You can argue the merits and legality of a handgun ban in the abstract until you are blue in the face, but what's clear from the 27 years it has been in existence is that Chicago's ban does not work the way it was intended.

It makes it harder for the public to get handguns, but not for criminals to get them. One of the most common refrains heard from gun rights advocates is that bans create a situation where criminals have handguns and law-abiding citizens do not. Surely, that's not the situation policy makers had in mind when they drafted the legislation.

Now, that's not to say there are no arguments for having one. Law enforcement agencies overwhelmingly favor bans because it allows them to arrest criminals just for having handguns on them. Legalize handguns and they can no longer arrest people just for walking down the street carrying a piece.

But there's no question criminals can get handguns if they want them.
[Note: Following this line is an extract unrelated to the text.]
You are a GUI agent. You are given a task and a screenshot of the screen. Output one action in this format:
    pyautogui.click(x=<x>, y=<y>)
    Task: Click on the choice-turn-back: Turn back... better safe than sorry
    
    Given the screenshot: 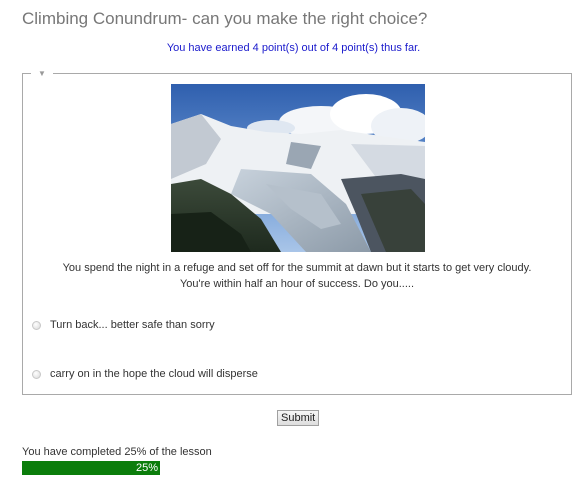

I once set out to see just how hard it would be to buy a gun illegally in Chicago. I went to see Father Bruce Wellems, pastor of Holy Cross Church in Back of the Yards, and he told me he knew exactly where to go to find a buyer. I decided to first call the Chicago Police Department and ask if they knew about this spot (they did) and if so, why they didn't shut it down (because a new dealer would show up the next day).

They warned me not to go ahead with my journalistic exercise and try to buy a gun, in part because it was dangerous and also because if I actually managed to buy one and then wrote about it, they would have all the evidence they needed to arrest and convict me.

So I didn't buy a handgun, but I'm convinced that if I needed one tomorrow I could get it.

The fundamental problem with gun bans is that they must be comprehensive and powerful to have any chance of working. The one kind of ban that could ever work is the kind the founder's feared when they wrote the Second Amendment.

Chicago's handgun ban is easily undermined by driving outside the city limits. Some municipalities add waiting periods, but if you're willing to wait a couple of weeks you can get one easily enough.

In Illinois, most guns used in crimes are handguns. Of the guns recovered from Illinois crime scenes, far more come from inside Illinois than from any other state.

When I asked Special Agent Thomas Ahern of the Bureau of Alcohol, Tobacco and Firearms about this phenomenon, he said something illuminating: "All guns start out legal. It's somewhere down the road where they become illegal."

The justices may want to keep that in mind as they weigh Chicago's handgun ban. If illegal handguns are being bought legally, then what really is the ban accomplishing?

Regardless of whether there's a ban or not, criminals will have guns. Those who fear that repealing the ban will lead to a spike in the number of guns on the street should look to Washington, D.C.

A year after its ban was struck down only 550 residents have registered handguns with the police. And midway through 2009, the city's homicide rate was down from the year before.

The real question is what if anything can be done to stop gun violence.

And I seriously doubt the justices have an answer for that.